* _COMPLETE THE FOLLOWING_
**a.** Update the Dale L. Graybill text, everything from "Convicted of fraud" down to "all of these.", and write it out with "fraud" replaced by "deception".
**b.** Put this sentence from the Dale L. Graybill text into Spanish: "The Graybills were each released on a US$15,000 bond."
**c.** Continue the Dale L. Graybill text from its last sentence.

= Dale L. Graybill =

Convicted of fraud

In 2005, Dale Graybill and his wife Shirley were charged in Connecticut with mail fraud and tax fraud. They had previously been charged in Alabama with securities fraud. They pleaded guilty to all of these.

==Crimes==
===Alabama===
After a grand jury indictment, the Graybills were each arrested and charged with three counts of securities fraud involving a company named Memlock Systems. Memlock Systems was supposed to be an offshore trading corporation located in the Turks and Caicos Islands. Investor funds were supposedly put into an offshore bank account by wire transfers, but the investors never received a return on these investments. The Graybills were each released on a US$15,000 bond.

In 2005, Graybill pleaded guilty to one count of securities fraud and was sentenced to four years in prison. Shirley pleaded guilty to one count of conspiracy to commit securities fraud and received a one-year sentence. They were each ordered to pay restitution of US$150,000 to two Alabama victims, a Victim's Compensation Assessment of US$50, and court costs.

===Connecticut===
In 2005, the Graybills were charged in Connecticut with mail fraud and for filing a false 2002 income tax return. The Graybills claimed to have an entity called the "Triple Diamond Foundation" which they said had non-profit status with the IRS and which they claimed funded cancer research. During the 2002 tax year, they collected US$350,000 which they used as income instead of for its intended purpose, but did not report it as income.

Stored data entries:
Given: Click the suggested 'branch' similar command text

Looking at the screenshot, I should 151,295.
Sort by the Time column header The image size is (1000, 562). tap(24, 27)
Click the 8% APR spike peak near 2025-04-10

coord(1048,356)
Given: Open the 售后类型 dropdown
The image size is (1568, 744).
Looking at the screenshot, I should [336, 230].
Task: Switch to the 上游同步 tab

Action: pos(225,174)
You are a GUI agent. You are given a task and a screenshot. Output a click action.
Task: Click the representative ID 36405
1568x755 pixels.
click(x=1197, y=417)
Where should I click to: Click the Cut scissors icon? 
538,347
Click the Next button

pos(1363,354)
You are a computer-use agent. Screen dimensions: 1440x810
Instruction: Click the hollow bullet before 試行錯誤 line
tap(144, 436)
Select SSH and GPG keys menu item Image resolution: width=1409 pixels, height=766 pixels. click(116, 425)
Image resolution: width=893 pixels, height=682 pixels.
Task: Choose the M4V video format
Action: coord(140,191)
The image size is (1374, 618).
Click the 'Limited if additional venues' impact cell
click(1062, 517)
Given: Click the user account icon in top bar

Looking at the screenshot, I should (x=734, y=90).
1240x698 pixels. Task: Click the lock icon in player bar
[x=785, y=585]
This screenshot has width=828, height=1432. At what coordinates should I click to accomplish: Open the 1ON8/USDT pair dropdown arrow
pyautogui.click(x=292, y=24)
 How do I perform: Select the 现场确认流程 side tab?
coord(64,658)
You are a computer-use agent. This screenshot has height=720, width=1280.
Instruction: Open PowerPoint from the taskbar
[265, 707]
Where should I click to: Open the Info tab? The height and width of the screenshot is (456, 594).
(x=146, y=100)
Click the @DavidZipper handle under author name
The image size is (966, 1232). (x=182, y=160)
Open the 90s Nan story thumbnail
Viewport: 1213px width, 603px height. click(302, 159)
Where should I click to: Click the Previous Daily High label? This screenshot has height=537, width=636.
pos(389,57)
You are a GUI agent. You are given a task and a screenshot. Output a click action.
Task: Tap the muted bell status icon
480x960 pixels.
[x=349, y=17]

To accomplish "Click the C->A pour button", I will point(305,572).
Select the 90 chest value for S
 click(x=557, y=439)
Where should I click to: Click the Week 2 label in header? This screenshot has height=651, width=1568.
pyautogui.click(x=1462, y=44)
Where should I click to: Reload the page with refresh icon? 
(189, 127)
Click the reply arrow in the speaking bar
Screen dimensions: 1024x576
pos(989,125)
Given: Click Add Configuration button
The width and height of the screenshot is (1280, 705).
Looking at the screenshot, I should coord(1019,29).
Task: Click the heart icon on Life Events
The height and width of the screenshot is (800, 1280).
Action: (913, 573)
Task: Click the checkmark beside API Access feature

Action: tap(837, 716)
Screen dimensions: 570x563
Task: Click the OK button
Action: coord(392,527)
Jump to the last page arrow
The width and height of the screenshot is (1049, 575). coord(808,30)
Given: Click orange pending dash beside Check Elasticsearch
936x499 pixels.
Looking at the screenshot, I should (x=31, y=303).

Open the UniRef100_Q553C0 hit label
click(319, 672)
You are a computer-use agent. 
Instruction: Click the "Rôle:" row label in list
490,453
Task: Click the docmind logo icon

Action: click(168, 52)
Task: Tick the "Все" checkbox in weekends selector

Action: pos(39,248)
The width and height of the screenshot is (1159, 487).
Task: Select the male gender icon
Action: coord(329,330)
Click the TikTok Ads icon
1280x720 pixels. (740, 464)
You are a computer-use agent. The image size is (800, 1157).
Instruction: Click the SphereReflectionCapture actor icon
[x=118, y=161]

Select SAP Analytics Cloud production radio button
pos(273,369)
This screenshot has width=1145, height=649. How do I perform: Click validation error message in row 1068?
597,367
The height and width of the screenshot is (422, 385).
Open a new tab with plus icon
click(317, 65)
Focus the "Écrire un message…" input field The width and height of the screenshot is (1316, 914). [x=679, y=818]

* _SOLVED TASKS_
**a.**
Convicted of deception

In 2005, Dale Graybill and his wife Shirley were charged in Connecticut with mail deception and tax deception. They had previously been charged in Alabama with securities deception. They pleaded guilty to all of these.

**b.** Cada uno de los Graybill fue puesto en libertad bajo una fianza de US$15,000.

**c.**
Additionally, the FBI found that Graybill was running a Ponzi scheme. He would invite prospective investors to meetings in his home, where he would claim to have access to exclusive government-backed trading programs paying up to 25% per month. He took the collected funds and instead of investing them, paid "interest" to earlier investors and put the remainder towards his gambling debts and credit cards. The amount of money involved is reported to have been over US$40 million, and to have involved about one thousand investors

As part of the sentencing agreement, the Graybills agreed to plead guilty to the mail and tax fraud charges, admit to the Ponzi scheme, forfeit all cash and real estate derived from their fraud, and to compensate investors. Shirley Graybill also agreed to cooperate with federal investigators. In return, no further charges were filed, and Shirley would not have to go to prison.

Graybill was sentenced on January 26, 2009, to 48 months in jail. The judge ordered him to pay his victims restitution of over US$10 million, and to pay the IRS US$93,293.

Shirley was sentenced on January 30, 2009 to two years probation, the first four months of which were to be spent in in-home confinement. She also has to repay the IRS.,

As of Graybill's sentencing, the court-appointed receiver had only received US$817,000 to repay the bilked investors.